After my husband seized the Ferrante territory through a contested succession clause, he took his dead brother's widow and her two children to the city to build a new life.

My daughter and I survived on whatever I could scrounge from corner markets and church pantries, waiting for him in that freezing tenement on the wrong side of the waterfront for five long years.

The only news that ever came was that he'd been ratified by the Commission as head of the Ferrante family.

I carried my daughter across three state lines to find him, and the soldiers at the compound gate beat us with their fists like we were strays wandering onto sacred ground.

"Showing up at the Boss's compound claiming to be family? You must be tired of living. Don't you know how our Lady deals with hussies who come sniffing around?"

I lay in a heap of my own blood. "...Lady?"

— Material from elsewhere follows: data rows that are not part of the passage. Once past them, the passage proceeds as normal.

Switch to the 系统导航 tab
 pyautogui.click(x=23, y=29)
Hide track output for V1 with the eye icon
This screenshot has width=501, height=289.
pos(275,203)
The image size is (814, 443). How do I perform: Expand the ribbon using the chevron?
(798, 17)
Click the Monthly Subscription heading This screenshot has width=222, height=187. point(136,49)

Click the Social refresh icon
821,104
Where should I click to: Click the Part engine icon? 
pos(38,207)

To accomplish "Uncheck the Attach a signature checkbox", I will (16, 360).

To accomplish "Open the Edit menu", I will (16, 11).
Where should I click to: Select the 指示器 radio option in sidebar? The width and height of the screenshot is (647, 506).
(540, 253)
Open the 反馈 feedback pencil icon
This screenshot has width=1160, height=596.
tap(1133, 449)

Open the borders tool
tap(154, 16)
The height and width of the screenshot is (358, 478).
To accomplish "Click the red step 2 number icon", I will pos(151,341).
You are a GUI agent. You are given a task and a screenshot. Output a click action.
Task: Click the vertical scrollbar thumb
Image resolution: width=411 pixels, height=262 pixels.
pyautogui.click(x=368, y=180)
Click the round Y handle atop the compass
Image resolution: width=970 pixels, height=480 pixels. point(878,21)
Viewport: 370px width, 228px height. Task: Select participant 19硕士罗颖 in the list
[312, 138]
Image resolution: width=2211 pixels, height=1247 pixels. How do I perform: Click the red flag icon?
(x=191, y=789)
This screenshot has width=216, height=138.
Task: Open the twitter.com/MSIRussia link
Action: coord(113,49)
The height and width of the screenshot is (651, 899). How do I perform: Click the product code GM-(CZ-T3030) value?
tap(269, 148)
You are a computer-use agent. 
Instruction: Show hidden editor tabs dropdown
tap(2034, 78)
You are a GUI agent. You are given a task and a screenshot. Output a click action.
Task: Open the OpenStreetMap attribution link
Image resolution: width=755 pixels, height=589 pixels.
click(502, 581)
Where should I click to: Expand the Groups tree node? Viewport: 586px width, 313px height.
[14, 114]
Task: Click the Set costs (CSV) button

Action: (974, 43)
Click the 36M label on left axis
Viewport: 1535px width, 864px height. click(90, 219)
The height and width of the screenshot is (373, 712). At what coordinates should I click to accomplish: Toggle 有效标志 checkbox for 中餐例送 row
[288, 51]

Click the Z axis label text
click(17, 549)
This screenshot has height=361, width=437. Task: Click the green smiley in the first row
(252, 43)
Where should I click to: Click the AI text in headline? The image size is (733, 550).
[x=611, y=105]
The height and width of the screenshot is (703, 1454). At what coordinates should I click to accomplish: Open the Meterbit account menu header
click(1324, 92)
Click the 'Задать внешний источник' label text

When I lifted my head, I could just make out Gianna Greco in the distance, dressed like a Donna, her two children raised as the young prince and princess of the household.

Gianna greeted us with a warm smile and set out a plate of cannoli. They were laced with poison.

My daughter was starving. She wolfed down a piece and dropped dead on the spot.

I choked up a mouthful of black blood. As the world dimmed, I heard Gianna's vicious laugh cutting through the haze.

"Serafina Castellano, you should never have come here to disrupt our household. Dante has treated me as his wife for years. If you showed up alive, how was I supposed to go on being the Lady of this house?!"

My daughter and I died like dogs. They rolled our bodies in old carpet and dumped us in an unmarked lot past the rail yards.

After I was gone, Dante wrapped his arms around a weeping Gianna and murmured comfort against her hair.

"She's dead. Let it go. Even if she'd lived, I would've had the annulment papers drawn up and told her to stay away from our family."

The meal I'd once given a starving stranger, the vows he'd sworn on his mother's grave, all of it erased from his memory as though it had never existed.

I died with hatred lodged so deep it followed me into the dark. When my eyes opened again, it was the very day Dante took control of the Ferrante territory.

I threw the wilted greens from my hands, sold the tenement for every dollar it was worth, and carried my daughter to my father's compound, where I fell to my knees.